Rows of pointing data:

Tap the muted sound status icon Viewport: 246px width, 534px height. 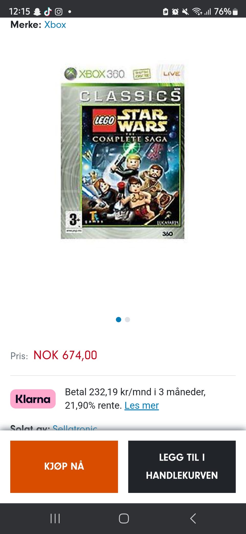[x=185, y=12]
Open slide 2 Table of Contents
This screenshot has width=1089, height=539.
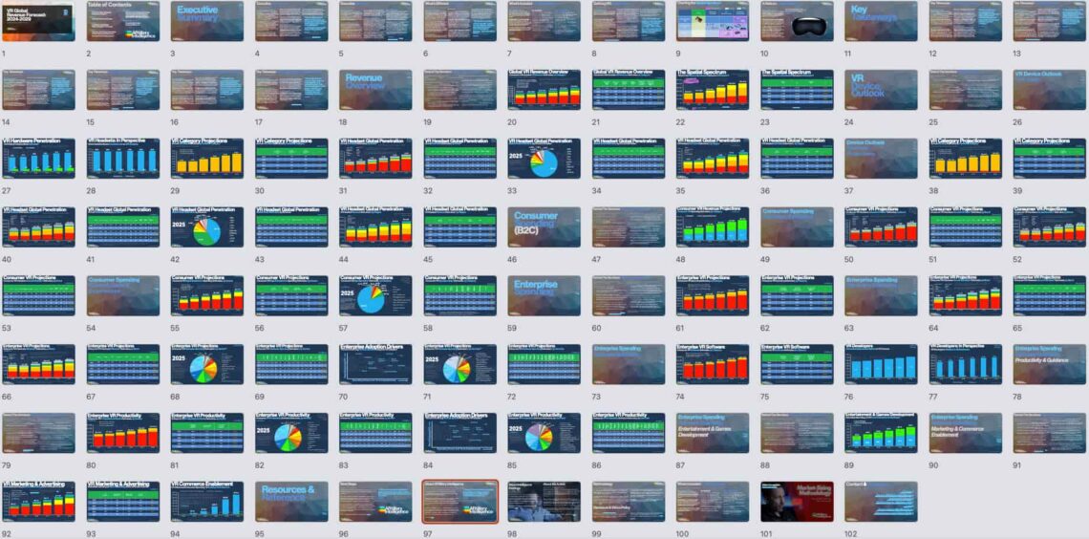point(123,21)
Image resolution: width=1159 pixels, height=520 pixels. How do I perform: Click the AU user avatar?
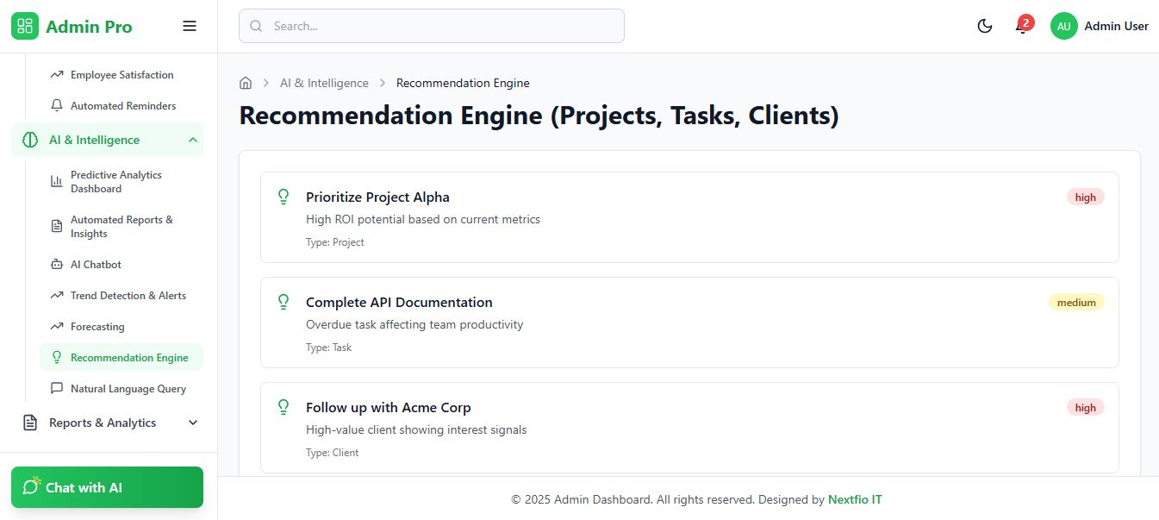[1063, 26]
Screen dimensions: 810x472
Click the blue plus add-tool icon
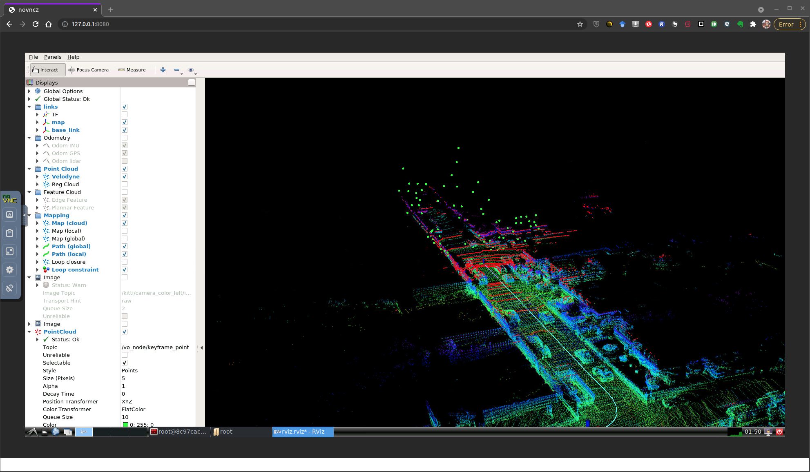[163, 70]
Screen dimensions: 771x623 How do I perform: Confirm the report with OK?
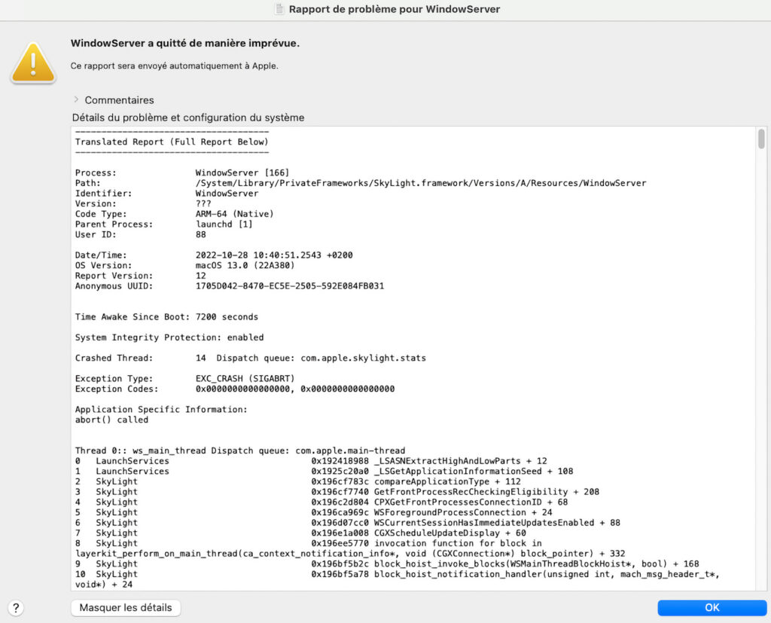[711, 607]
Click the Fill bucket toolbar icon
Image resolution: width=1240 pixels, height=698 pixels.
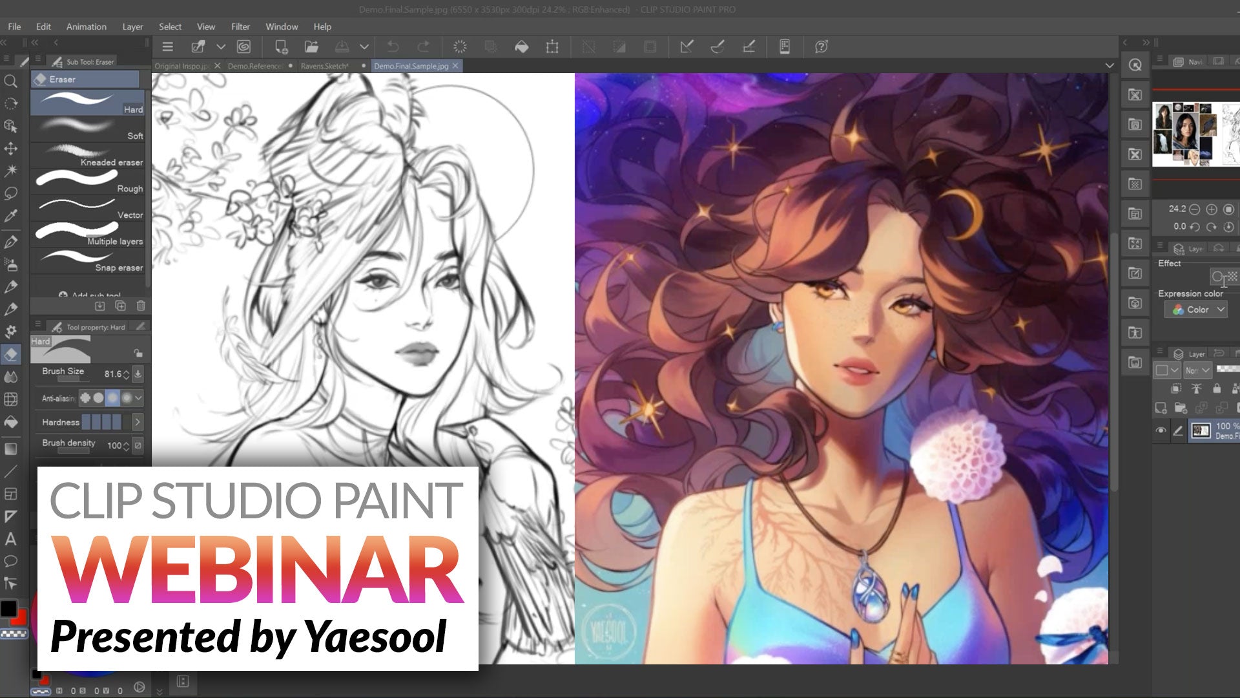click(x=521, y=47)
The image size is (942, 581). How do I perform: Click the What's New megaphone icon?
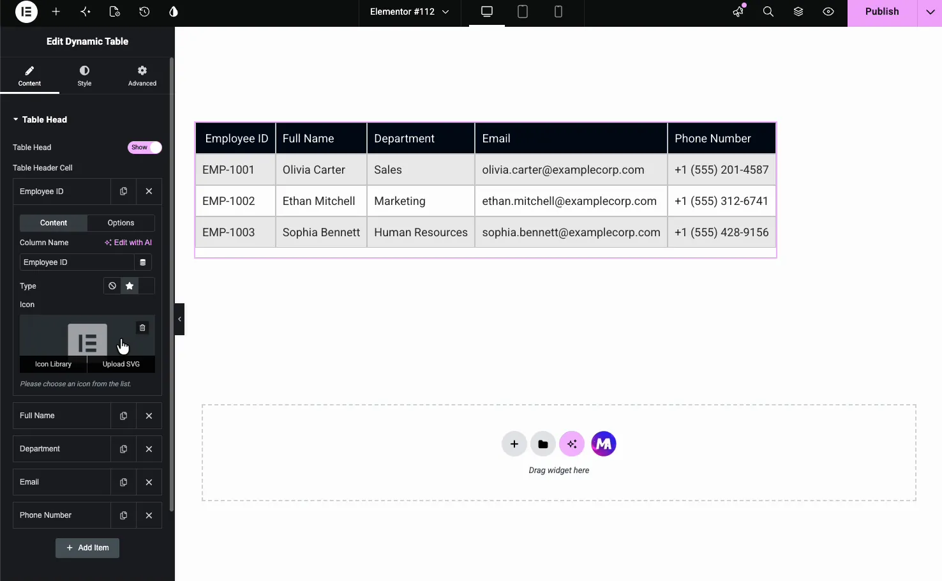click(x=738, y=11)
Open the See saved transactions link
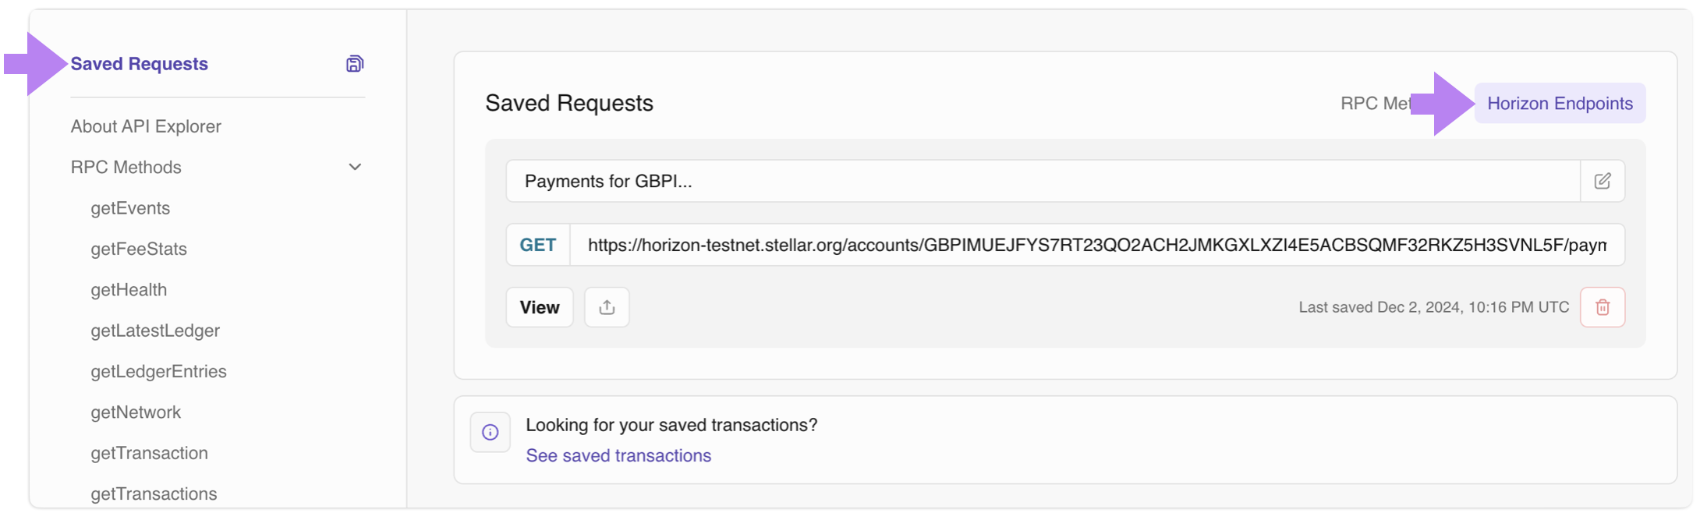The image size is (1700, 513). (618, 455)
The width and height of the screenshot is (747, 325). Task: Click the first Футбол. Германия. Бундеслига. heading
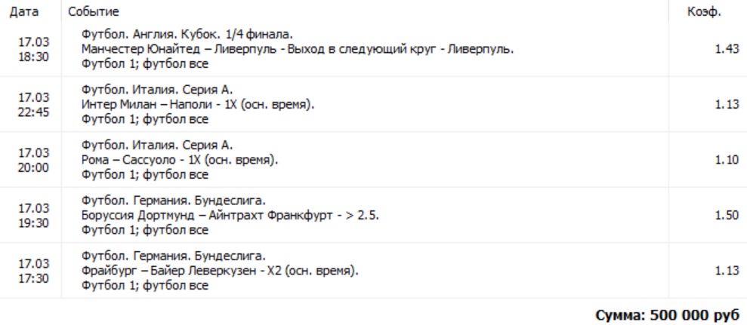[174, 201]
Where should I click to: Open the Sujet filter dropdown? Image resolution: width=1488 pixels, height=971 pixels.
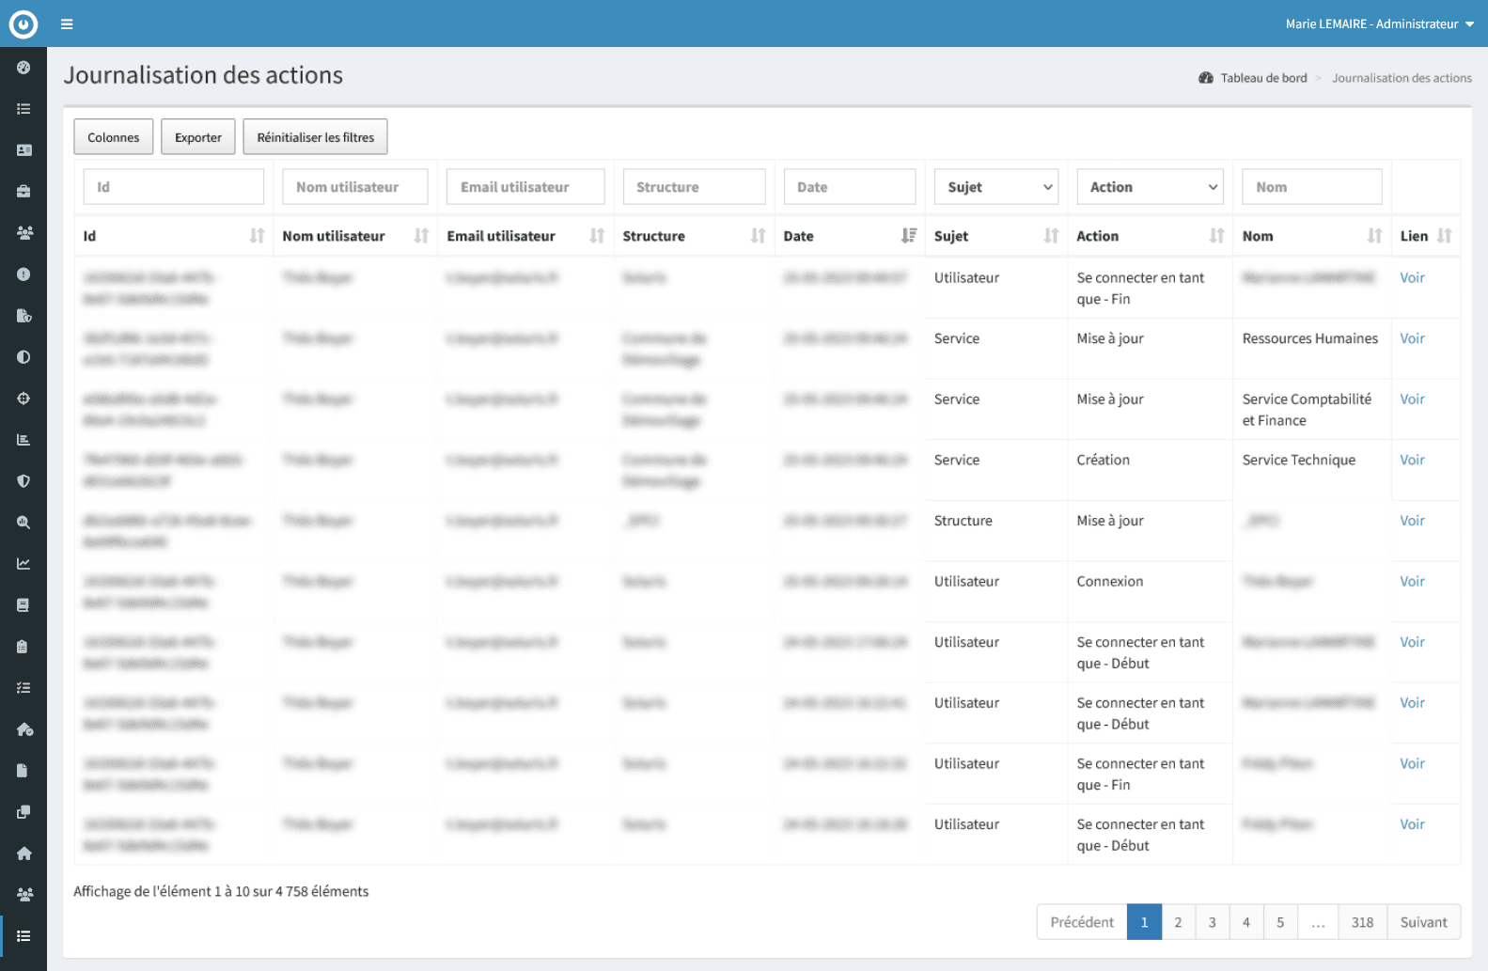996,187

Stated exercise: From the records above, pull out every line that contains the word "perform" and copy each one in full.

Solution to this task:
Image resolution: width=1159 pixels, height=520 pixels. How do I perform: Click the AU user avatar?
Screen dimensions: 771x623 How do I perform: Confirm the report with OK?
The image size is (942, 581). How do I perform: Click the What's New megaphone icon?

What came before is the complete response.